**INSTRUCTIONS FOR THE TASK**: Among the records below, find the line that has "Where should I click to: Copy"; from there, give the lines again exactly, and stop after the line that has "Given: Click the WAXXPOT brand logo".

**RECORD EXCERPTS**:

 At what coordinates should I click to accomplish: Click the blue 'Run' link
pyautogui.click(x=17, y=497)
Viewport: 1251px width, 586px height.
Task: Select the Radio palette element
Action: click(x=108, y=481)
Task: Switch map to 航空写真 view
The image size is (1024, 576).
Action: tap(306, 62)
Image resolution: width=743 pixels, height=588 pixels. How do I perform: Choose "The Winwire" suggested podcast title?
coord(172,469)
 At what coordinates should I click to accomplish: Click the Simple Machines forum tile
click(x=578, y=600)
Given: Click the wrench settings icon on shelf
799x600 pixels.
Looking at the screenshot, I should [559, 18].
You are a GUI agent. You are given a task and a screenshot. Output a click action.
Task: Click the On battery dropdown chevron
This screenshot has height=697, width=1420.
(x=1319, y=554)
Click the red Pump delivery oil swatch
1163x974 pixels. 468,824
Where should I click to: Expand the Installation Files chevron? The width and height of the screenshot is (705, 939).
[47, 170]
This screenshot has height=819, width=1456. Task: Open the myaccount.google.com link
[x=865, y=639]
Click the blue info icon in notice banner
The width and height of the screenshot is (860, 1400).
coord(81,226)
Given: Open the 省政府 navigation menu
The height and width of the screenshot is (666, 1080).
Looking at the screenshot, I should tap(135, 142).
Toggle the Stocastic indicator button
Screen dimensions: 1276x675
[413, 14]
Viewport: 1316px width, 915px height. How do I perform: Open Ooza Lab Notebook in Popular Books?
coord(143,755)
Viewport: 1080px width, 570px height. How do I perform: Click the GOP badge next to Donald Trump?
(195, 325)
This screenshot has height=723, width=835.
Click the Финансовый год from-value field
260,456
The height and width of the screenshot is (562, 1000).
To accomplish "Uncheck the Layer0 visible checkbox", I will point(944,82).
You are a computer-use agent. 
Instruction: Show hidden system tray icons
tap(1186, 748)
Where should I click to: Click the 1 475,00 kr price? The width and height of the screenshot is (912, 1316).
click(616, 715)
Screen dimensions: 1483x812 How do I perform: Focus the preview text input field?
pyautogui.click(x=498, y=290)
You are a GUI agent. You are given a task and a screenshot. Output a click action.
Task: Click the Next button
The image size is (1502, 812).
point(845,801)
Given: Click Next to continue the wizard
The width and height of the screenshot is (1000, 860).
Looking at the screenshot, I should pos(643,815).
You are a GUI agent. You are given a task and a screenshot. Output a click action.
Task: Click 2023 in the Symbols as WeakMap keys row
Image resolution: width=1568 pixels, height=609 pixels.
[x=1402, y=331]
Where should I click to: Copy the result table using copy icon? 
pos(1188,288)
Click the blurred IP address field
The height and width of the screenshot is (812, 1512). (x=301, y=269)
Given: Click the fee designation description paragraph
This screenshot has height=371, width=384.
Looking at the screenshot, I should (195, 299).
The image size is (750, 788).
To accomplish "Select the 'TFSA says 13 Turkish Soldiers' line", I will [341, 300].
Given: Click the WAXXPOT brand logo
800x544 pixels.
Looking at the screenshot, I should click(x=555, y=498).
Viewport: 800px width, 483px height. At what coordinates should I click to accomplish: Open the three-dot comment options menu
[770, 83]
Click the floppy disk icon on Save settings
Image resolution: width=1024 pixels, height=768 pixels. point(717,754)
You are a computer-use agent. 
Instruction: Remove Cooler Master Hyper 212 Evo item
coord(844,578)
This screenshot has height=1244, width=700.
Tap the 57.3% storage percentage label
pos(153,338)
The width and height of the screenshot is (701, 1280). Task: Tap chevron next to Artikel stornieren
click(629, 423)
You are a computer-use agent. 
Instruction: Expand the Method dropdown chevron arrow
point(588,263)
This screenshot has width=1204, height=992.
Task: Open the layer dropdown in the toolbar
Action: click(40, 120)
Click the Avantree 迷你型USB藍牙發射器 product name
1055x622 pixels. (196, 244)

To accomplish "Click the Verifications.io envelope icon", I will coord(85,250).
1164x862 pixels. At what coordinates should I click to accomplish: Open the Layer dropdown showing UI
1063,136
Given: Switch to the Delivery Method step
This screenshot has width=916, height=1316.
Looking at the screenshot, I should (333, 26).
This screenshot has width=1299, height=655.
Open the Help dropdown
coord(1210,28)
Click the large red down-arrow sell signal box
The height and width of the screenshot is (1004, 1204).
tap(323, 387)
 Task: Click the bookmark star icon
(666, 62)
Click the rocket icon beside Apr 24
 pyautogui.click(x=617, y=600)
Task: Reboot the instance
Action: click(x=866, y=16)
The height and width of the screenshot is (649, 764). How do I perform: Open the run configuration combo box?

**SOLUTION FOR THIS TASK**:
Where should I click to: Copy the result table using copy icon? 
pos(1188,288)
Click the blurred IP address field
The height and width of the screenshot is (812, 1512). (x=301, y=269)
Given: Click the fee designation description paragraph
This screenshot has height=371, width=384.
Looking at the screenshot, I should (195, 299).
The image size is (750, 788).
To accomplish "Select the 'TFSA says 13 Turkish Soldiers' line", I will [341, 300].
Given: Click the WAXXPOT brand logo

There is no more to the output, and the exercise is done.